Keywords: RpoS, stationary phase, crowding, intracellular density, periplasm, starvation, cytoplasmic shrinkage

Introduction

Osmolarity, the number of dissolved solute particles per liter of solution, is an important yet often ignored aspect of cellular physiology (Glossary) [1]. Single-celled bacteria typically cannot control their environment, and hence osmolarity broadly influences phenotypes from cell size [2] to antibiotic sensitivity [3]. Osmolarity dictates the water content of cells, impacting the activity of essential enzymes and modulating metabolic function [4,5]. The osmolarity differential between the inside and outside of the cell (turgor pressure, Glossary), which can be >10 atmospheres in some species [6,7], determines the mechanical force balance between the cell envelope and the environment [8], and maintaining positive turgor can be important for growth.

Under typical growth conditions, proteins, sugars, lipids, nucleic acids, and other small molecules within the cytoplasm collectively constitute a dense, highly crowded environment with concentrations as high as 400 mg/mL [911]. A substantial increase or decrease in density impacts molecular diffusion (Glossary) and interactions through the level of crowding [12,13]. Osmolarity is intrinsically related (although not identical) to intracellular density. Since osmolarity is the number of solute particles per liter, reducing intracellular osmolarity can be as simple as polymerizing hundreds of amino acids into a single protein or thousands of nucleotides into a molecule of DNA or RNA, as long as the subunits constitute a sizeable fraction of cellular mass. Thus, nutrient availability and metabolic rate have the potential to alter cytoplasmic osmolarity, and osmotic regulation may be required to maintain cellular homeostasis. Thus, the physical properties of the cytoplasm are intertwined with growth and directly impact intracellular organization and biochemistry.

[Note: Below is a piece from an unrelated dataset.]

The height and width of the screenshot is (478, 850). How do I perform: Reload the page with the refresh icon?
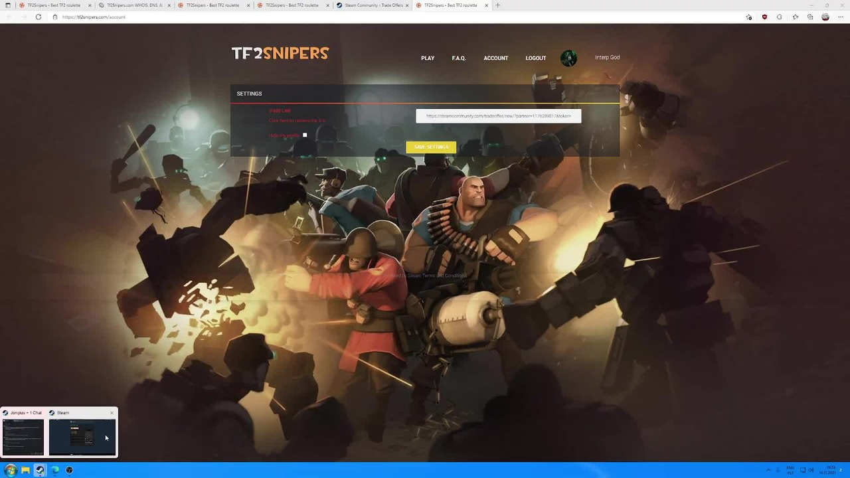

The osmolarity of the bacterial cytoplasm is stringently regulated by molecular mechanisms that mediate accumulation or secretion of osmolytes. The importance of osmotic regulation is further underscored by its metabolic cost, involving the synthesis and breakdown of carbon-rich molecules. The osmoprotectants trehalose (a disaccharide of two glucose molecules), glycine betaine (amino acid derivative), and proline betaine (amino acid derivative) are manufactured or imported under hyperosmotic stress [1]. Thus, induction of osmoregulatory pathways requires repurposing nutrients from metabolic pathways that would otherwise provide cellular energy and synthesis capacity.

Just as many osmolytes are repurposed nutrients, nutrients can function as osmolytes, illustrating an intrinsic connection between osmolarity and nutrient availability such that a low-osmolarity environment may generically contain fewer molecules with nutritional potential, and vice versa. This coupling is particularly poignant for bacteria that face sudden shifts into drastically more dilute environments. Human gut commensals and pathogens face both osmotic shifts and feast-famine cycles as they transition between their host and the environment [14] and hence it would be natural to couple osmotic regulation to other aspects of physiology. Indeed, Leptospira interrogans utilizes the inevitable change in osmolarity when entering host tissues as a signal to upregulate virulence factors [15].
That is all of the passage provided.